Head over to https://edge.pse.com.ph/companyPage/stockData.do?cmpy_id=15.  This is a company information page of a company called ABS-CBN, a Philippine media company, in the Philippine Stock Exchange company listing website. Notice the image/logo of  the company.  Our goal is to be able to get the URL of that image.

danextian_0-1691471905055.png

 

Right-click on the image, click inspect/inspect element (the options will depend on the browser you’re using I’m using Chrome) and then we will try to find a pattern.

danextian_1-1691473237986.png

 

The URL starts with /clogo. This could be a pattern but let’s double check.  Press Ctrl + F on your keyboard and type /clogo to check if there are  more than one /clogo words. It appears there’s only one so we will stick to this.
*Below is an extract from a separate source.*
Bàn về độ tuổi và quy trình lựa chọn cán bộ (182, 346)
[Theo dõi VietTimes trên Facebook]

danextian_0-1691643610260.png

 

Let’s go back to the query editor. Duplicate the StockData query from the attached sample pbix in my previous blog post and rename it to CompanyLogo. Delete all applied steps from and after Added Custom. Create a custom column called HTML using this formula. Web.BrowserContents allows as to access a webpage as HTML text but this is not our final formula as we want to be able to refresh the resulting dataset in Power BI Service.

 

 

= Web.BrowserContents("https://edge.pse.com.ph/companyInformation/form.do?cmpy_id=" & Text.From([Page Number])

 

 

 

This how the query should look like after adding that column:

danextian_4-1691645596851.png

 

Now let’s add another column to extract the logo URL. Highlight HTML column, go to Add Column tab, click Extract and then Text Between Delimiters. Use /clogo as start and delimiter and as end.  The query should now look like below:

danextian_5-1691646328042.png

 

Notice the rows with a blank result. Let’s go to the website and check if indeed the related pages do not have a logo. It appears they really don’t so we’ll leave it at that.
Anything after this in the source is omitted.